A new study by the Economist Intelligence Unit, sponsored by Alteryx, found that the majority of executives wanted their employees to have access to Big Data (and, presumably, the analytical tools that go with it).
The Economist Intelligence Unit surveyed some 241 “global executives” as part of the study. Chief among its findings: some 48 percent of respondents indicated that “someone other than the chief information officer (CIO)” ended up driving their organization’s Big Data processes. The research firm felt that trend would accelerate in coming years “as corporations work to capture more value from their information assets.”
Indeed, some 77 percent of respondents felt that more employees needed access to Big Data. “Our biggest challenge is to get info in the hands of those who can use it to grow the business,” one unnamed executive told the surveyors.
With regard to use scenarios, some 66 percent of respondents viewed Big Data as instrumental in “seizing market opportunities,” while 55 percent saw it as ideal for holding onto customers; around 41 percent believed that Big Data could help them compete more effectively, and 35 percent said it could boost their financial performance.

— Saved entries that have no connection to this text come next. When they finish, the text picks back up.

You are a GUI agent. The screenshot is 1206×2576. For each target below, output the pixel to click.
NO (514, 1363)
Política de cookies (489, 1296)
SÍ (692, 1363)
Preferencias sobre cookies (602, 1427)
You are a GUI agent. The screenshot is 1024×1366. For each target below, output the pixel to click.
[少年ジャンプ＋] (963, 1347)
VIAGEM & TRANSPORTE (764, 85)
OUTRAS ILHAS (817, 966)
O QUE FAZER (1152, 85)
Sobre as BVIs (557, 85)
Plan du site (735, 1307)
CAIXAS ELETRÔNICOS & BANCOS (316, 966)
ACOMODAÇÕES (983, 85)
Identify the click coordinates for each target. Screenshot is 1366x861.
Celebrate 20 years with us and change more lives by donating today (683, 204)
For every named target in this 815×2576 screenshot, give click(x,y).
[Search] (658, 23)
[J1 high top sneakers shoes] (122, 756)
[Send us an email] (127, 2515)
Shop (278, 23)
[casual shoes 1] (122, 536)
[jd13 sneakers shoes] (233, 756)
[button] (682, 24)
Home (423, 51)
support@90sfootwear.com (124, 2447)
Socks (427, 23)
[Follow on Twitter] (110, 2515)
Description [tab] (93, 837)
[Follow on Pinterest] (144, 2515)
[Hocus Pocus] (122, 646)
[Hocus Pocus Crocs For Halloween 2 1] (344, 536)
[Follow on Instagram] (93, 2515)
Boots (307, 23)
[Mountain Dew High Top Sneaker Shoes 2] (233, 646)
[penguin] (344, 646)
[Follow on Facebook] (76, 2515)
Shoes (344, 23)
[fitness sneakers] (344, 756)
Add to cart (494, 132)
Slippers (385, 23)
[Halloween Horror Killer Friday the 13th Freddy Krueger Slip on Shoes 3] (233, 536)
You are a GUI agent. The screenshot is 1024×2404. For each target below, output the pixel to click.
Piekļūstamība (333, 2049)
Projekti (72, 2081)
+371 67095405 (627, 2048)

Despite that widespread interest in Big Data, executives apparently feel “hamstrung” by a lack of “cohesive big data strategy”—a problem cited by other workers and executives in other studies over the past several quarters. “In the Don Draper era, the person who could convince someone of something was in charge,” Alistair Croll, an analyst at emerging-technologies analysis firm Solve for Interesting, told the report-writers. “In a data-driven world, whoever can ask the right questions is the leader.”
Data, Croll added, can “make everything very much a meritocracy.”
And yet some 47 percent of respondents said they had no expectations of investing in Big Data in the next three years, with 37 percent of them citing financial constraints as the barrier to that happening.